White space does for design what white space does in an executive’s life. It creates the room needed to ensure balance, keep the focus on what’s important, and it allows the executive to fully engage with life. Too much white space and we become inefficient and scattered. Too little white space and we follow Henry Kissinger’s playbook when he said, “There cannot be a crisis next week. My schedule is already full.”
The early days of a new year are often marked by commitments, resolutions, and promises to do more, not less. Maybe the key to a more productive 2019 is planning as seriously for what you won’t do as for what will receive your time and energy.
An executive finds desperately needed white space in life the same way a designer creates white space on a page.
Designers know white space is created as deliberately as every other element on a page. Good executives engage with a broad spectrum of people and absorb huge amounts of information every day. They are expected to do that, and it takes time-a lot of it. The most effective executives have developed the maturity to no longer evaluate their worth by how many appointments are on a schedule or how many meetings they attend. Their sense of who they are is secure, so they judiciously choose what gets onto the calendar. They naturally create white space by ensuring that purpose determines priorities.
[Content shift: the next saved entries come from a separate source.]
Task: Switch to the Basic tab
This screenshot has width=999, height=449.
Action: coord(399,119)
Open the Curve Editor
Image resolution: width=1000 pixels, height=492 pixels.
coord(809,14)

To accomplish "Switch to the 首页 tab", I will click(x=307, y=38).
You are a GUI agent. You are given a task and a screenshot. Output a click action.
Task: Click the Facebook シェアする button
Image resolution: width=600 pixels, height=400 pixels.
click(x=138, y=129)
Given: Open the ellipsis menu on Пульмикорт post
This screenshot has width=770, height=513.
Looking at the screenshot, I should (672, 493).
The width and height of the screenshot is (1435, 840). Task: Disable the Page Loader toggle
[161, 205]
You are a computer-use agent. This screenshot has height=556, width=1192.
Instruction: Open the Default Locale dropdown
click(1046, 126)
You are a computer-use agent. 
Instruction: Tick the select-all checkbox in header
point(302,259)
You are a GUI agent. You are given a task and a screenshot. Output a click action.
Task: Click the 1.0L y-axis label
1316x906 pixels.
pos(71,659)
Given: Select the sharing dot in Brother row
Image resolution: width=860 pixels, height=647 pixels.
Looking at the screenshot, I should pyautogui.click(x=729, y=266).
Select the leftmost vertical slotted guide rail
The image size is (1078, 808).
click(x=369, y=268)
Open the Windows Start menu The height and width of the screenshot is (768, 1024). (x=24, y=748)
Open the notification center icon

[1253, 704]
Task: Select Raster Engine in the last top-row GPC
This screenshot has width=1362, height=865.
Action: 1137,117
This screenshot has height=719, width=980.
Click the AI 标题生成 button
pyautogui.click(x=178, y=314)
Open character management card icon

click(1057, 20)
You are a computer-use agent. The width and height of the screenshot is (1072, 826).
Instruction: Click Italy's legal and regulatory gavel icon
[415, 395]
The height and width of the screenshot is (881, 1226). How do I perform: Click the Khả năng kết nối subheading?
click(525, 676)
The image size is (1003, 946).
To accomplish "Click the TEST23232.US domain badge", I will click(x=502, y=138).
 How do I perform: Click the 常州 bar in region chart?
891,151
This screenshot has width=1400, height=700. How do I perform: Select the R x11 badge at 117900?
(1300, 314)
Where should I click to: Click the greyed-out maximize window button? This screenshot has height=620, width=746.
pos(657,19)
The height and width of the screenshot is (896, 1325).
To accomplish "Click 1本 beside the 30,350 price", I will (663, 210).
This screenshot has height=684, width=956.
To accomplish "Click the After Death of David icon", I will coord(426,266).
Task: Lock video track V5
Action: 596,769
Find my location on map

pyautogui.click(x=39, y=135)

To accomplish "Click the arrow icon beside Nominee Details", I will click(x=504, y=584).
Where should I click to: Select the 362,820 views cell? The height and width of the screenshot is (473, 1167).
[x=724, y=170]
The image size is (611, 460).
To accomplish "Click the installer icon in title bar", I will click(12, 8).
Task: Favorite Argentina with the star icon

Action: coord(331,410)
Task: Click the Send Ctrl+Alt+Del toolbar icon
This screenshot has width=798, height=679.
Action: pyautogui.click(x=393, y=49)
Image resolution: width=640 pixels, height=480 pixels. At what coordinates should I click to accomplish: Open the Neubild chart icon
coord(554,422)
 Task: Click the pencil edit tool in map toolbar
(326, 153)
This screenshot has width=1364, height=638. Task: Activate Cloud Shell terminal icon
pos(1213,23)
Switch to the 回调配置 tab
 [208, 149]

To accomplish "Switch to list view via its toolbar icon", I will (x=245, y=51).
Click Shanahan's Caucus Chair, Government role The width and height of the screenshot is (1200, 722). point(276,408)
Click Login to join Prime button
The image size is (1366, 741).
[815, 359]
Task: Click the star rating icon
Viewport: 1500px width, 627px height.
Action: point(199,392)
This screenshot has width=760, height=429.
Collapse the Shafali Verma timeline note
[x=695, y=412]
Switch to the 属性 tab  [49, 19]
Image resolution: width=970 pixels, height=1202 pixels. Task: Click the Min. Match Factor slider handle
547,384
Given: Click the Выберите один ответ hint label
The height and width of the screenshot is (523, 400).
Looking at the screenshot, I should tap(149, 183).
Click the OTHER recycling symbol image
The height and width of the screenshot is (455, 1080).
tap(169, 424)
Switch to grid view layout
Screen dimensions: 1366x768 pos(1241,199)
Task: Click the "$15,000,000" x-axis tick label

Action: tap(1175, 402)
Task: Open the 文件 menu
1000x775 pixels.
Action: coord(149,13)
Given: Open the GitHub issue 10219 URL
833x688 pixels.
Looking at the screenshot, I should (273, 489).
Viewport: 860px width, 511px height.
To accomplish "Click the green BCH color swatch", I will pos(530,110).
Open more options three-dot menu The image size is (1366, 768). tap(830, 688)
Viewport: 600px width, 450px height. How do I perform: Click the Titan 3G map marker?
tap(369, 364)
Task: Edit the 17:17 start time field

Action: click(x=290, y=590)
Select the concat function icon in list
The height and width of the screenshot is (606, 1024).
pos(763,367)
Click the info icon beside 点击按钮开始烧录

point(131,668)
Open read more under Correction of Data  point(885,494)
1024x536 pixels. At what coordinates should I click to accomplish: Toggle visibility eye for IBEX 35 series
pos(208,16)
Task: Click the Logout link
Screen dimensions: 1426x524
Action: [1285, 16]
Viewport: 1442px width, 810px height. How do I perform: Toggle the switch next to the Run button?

They are comfortable saying, “I’m sorry, that time on my calendar is already filled (with white space),” and they offer no explanation or excuse.
Figure out what is primary and keep it that way.
Good designers determine the principal element on a page and they use white space to keep that importance clear. Executives short on white space often haven’t given up trying to prove they can be good at what they aren’t good at. The best leaders have dropped the ruse of omnicompetece and they target their energies toward leveraging strengths, not compensating for gaps.
Use spacing and padding.
Designers know text needs spacing and images need padding-extra room that allows a word or picture to do its work. Knowing a day rarely unfolds as anticipated, a wise executive wanting to maximize his/her impact creates margins of space around important events in a day that allow the leader to mentally shift from one topic (or decision) to another. We gain clarity in decision-making when we aren’t peering through the lingering fog of a previous meeting.
Replace borders with color.
From our first experience with a crayon to learning to drive a car we are told to “stay in the lines.” Many executives advance to senior levels “staying in their lanes” and believing the expertise they developed early in a career will ensure success at higher levels of responsibility. Borrowing from Marshall Goldsmith, “What got you here, won’t get you (or make you successful) there.” Forward-thinking executives recognize that lasting career growth demands no longer operating within the staid border of expertise and leveraging white space to make time to interact with a broad spectrum of people and ideas in the unpredictable color of relational engagement. White space in a life creates white space in the mind where thoughts are challenged, new options are considered, and innovation proliferates.
Jan Tschichold, a pioneer in the world of graphic design was right. “White space is . . . an active element, not a passive background.”